Random maps with spatially dependent Pitman-Yor processes

Tags:

Gaussian processes are powerful tools for modeling spatially varying fields like sea surface temperature or sand ripple elevation. But what can you do if you want a model for discrete-valued fields like a land cover classification? There are many approaches that you could use for this problem, but I particularly like the maps you can generate using spatially dependent Pitman-Yor processes (Sudderth and Jordan 2008).

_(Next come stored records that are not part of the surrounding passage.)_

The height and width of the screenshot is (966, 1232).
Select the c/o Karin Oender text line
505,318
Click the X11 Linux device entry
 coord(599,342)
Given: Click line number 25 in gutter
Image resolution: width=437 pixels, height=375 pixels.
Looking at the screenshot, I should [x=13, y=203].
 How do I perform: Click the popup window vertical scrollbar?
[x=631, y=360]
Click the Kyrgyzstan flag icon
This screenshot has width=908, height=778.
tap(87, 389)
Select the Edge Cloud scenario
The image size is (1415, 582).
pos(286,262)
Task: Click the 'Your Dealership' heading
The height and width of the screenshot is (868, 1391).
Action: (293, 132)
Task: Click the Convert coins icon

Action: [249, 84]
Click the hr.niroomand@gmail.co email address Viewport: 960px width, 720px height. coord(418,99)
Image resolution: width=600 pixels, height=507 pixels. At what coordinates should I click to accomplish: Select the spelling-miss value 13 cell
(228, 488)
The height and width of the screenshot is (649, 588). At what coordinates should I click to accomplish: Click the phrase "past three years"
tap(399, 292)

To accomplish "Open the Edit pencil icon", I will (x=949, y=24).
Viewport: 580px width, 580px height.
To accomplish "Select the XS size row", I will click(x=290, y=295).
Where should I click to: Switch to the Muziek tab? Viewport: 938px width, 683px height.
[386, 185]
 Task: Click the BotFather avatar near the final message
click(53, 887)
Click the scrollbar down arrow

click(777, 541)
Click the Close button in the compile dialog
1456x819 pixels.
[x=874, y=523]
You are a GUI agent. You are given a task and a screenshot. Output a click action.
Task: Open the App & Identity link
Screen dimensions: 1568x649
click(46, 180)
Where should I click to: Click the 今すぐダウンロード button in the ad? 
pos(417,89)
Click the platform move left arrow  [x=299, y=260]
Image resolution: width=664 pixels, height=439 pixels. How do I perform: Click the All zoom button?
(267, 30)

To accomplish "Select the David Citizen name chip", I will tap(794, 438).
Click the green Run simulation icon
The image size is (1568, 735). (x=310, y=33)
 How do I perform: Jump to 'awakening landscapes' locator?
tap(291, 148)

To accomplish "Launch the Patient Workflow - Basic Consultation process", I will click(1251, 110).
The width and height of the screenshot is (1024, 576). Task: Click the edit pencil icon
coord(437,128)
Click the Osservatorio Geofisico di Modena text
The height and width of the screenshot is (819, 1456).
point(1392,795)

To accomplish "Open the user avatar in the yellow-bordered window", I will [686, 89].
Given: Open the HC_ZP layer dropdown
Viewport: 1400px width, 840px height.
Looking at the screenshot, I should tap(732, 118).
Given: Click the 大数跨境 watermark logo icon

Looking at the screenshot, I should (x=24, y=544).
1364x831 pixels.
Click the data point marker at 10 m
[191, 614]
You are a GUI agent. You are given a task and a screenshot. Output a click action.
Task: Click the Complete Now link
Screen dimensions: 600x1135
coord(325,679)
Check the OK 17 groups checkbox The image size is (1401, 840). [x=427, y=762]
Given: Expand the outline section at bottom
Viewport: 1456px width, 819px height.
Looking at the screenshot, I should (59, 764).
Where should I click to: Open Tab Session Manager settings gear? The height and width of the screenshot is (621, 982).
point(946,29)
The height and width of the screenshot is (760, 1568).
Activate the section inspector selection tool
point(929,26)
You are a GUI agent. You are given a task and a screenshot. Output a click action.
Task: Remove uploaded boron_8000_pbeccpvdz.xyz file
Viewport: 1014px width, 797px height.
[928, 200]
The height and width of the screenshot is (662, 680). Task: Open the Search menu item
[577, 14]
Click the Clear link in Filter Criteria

A map made using a spatially dependent Pitman-Yor process

A Pitman-Yor process is a generalization of the Dirichlet process. Both are probability distributions over probability distributions in a sense that is quite tricky to understand, but which is very useful in developing nonparametric Bayesian models for data: you can use a Dirichlet/Pitman-Yor prior for an unknown probability distribution and then learn the distribution from your data.

Another way of looking at these processes is that they provide distributions over infinite partitions of the interval \([0,1]\). This is often called the "stick-breaking" construction of the Dirichlet process, and it works like this. Imagine we have a stick with a unit length. We first break off a randomly sized fraction of the stick, \(v_1\). This is the first segment of our partition with length \(p_1 = v_1\). Now we take the remaining stick, which has a length \(1 - v_1\), and we break off another piece that is a fraction, \(v_2\), of the remaining length. This piece is our second segment, and it has a length of \(p_2 = v_2 (1 - v_1)\). We repeat this process an infinite number of times, so that the $k$-th segment has a length \(p_k = v_k \prod_{i=1}^{k-1} (1 - v_k)\), and the segments all add up to the length of the original stick \(\sum_{k=1}^{\infty} p_k = 1\).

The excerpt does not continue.